Ich beschloss, mich irgendwann einmal näher mit der Erforschung auch derjenigen Vorfahren zu befassen, die ich nicht persönlich kennengelernt hatte.
Erste Versuche mit Hilfe eines Ortssippenbuchs endeten aber nach kurzer Zeit an einem toten Punkt, weil es mir nicht gelingen wollte, die Lücken zwischen den aus der Familienbibel bekannten Vorfahren und den Ahnen und Urahnen aus der jüngeren Zeit zu schließen.
Vor einiger Zeit erinnerte ich mich wieder an meinen gefassten Vorsatz.
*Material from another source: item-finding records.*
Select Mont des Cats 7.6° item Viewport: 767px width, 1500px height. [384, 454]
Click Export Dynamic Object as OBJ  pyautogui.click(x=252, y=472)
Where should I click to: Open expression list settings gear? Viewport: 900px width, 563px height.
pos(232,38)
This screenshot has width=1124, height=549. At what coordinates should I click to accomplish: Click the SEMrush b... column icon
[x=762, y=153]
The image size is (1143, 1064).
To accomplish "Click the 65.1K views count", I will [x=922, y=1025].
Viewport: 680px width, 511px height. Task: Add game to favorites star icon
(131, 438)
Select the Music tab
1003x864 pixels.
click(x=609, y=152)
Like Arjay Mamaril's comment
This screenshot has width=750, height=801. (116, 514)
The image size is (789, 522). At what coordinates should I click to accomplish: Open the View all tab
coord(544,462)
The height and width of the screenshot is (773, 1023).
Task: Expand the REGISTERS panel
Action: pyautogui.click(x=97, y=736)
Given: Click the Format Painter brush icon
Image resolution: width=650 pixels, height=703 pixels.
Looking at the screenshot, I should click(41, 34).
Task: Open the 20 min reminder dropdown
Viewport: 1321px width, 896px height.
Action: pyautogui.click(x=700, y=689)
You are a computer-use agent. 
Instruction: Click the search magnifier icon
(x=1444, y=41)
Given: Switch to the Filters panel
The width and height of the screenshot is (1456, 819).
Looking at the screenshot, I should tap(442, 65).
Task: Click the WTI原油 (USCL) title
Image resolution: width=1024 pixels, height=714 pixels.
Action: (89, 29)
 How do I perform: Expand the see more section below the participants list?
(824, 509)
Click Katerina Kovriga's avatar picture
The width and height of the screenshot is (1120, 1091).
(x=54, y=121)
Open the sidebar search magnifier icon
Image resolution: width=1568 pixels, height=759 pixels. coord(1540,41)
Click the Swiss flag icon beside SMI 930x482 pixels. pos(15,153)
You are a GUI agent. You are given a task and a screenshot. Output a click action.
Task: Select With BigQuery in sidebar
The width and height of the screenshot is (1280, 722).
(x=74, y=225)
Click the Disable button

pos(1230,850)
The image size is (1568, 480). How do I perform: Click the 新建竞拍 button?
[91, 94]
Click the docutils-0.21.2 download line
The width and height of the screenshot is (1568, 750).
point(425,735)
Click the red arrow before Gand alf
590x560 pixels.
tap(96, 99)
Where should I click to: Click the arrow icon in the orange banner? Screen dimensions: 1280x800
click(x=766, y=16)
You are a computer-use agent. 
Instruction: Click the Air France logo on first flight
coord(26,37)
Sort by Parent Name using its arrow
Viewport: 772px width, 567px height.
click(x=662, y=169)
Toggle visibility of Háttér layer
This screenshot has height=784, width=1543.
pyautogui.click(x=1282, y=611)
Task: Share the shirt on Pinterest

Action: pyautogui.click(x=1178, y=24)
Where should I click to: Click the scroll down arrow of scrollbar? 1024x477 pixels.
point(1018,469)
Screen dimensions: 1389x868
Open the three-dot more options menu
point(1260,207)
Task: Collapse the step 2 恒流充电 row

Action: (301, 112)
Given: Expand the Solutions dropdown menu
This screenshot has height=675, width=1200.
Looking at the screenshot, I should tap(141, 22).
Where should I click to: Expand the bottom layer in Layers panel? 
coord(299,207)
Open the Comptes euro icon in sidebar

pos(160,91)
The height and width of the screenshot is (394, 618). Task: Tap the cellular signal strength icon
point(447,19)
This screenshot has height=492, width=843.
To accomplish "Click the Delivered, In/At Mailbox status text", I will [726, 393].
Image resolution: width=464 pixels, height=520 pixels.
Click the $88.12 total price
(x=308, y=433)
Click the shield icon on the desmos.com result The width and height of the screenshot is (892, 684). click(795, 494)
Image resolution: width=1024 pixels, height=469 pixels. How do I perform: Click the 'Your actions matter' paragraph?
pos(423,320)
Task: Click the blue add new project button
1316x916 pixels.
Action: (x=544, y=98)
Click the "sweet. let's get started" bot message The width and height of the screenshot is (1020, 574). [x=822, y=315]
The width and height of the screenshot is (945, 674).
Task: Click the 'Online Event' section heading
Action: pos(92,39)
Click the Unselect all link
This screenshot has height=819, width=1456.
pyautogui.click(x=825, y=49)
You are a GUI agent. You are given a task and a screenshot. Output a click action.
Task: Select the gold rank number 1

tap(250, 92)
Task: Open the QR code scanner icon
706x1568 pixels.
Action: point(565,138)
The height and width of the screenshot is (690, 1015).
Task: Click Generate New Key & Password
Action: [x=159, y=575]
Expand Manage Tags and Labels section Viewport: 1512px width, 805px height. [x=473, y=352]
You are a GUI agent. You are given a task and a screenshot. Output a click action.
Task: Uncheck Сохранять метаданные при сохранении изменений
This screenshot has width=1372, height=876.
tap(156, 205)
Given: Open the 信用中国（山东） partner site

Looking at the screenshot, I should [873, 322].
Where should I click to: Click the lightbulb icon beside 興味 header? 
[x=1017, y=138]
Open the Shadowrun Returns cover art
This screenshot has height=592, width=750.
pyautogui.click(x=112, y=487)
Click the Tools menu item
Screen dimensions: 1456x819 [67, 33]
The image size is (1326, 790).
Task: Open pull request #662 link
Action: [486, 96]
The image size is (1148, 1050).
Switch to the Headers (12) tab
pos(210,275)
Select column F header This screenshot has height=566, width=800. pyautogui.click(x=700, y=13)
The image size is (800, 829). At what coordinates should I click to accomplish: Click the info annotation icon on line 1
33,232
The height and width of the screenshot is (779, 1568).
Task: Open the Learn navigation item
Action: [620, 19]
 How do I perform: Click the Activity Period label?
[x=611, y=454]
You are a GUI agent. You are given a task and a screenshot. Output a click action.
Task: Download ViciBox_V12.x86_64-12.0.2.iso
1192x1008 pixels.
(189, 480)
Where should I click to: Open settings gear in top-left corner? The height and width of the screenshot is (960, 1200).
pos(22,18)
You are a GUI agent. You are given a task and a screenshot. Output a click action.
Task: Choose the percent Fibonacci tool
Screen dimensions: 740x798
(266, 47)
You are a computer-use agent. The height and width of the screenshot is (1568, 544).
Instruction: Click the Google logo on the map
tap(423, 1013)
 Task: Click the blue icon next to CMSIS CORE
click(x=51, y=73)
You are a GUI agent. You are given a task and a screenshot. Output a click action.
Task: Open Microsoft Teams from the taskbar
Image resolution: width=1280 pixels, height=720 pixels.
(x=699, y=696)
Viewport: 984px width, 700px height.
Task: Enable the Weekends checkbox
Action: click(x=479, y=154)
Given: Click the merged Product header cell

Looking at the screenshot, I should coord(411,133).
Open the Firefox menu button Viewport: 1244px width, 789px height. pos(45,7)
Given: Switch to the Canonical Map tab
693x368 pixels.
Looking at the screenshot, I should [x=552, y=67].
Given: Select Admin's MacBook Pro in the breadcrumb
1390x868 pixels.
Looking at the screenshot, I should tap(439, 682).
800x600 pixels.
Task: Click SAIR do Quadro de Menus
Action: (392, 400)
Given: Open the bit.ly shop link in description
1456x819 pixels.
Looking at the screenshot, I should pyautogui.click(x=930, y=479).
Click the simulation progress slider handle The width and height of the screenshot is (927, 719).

Da mittlerweile das Internet in fast allen Haushalten präsent ist, existieren kommerzielle und nicht-kommerzielle Dienste, die Hilfestellung bei der Erforschung der Familiengeschichte anbieten.
Ich registrierte mich unter anderem beim deutschen Ableger des amerikanischen Geneaologie-Portals ancestry.com.
Die Registrierung ist kostenlos. Ebenso das Anlegen von Familienstammbäumen und die Recherche in verschiedenen Datenbanken. Kostenpflichtig wird es allerdings, wenn man zum Beispiel Dokumente mit dem eigenen Stammbaum verknüpft oder andere, mit öffentlichen Stammbäumen verknüpfte Quellen ansehen möchte. Das monatlich kündbare Abonnement für Recherchen in deutschen Quellen kostet aktuell ca. 10 Euro im Monat.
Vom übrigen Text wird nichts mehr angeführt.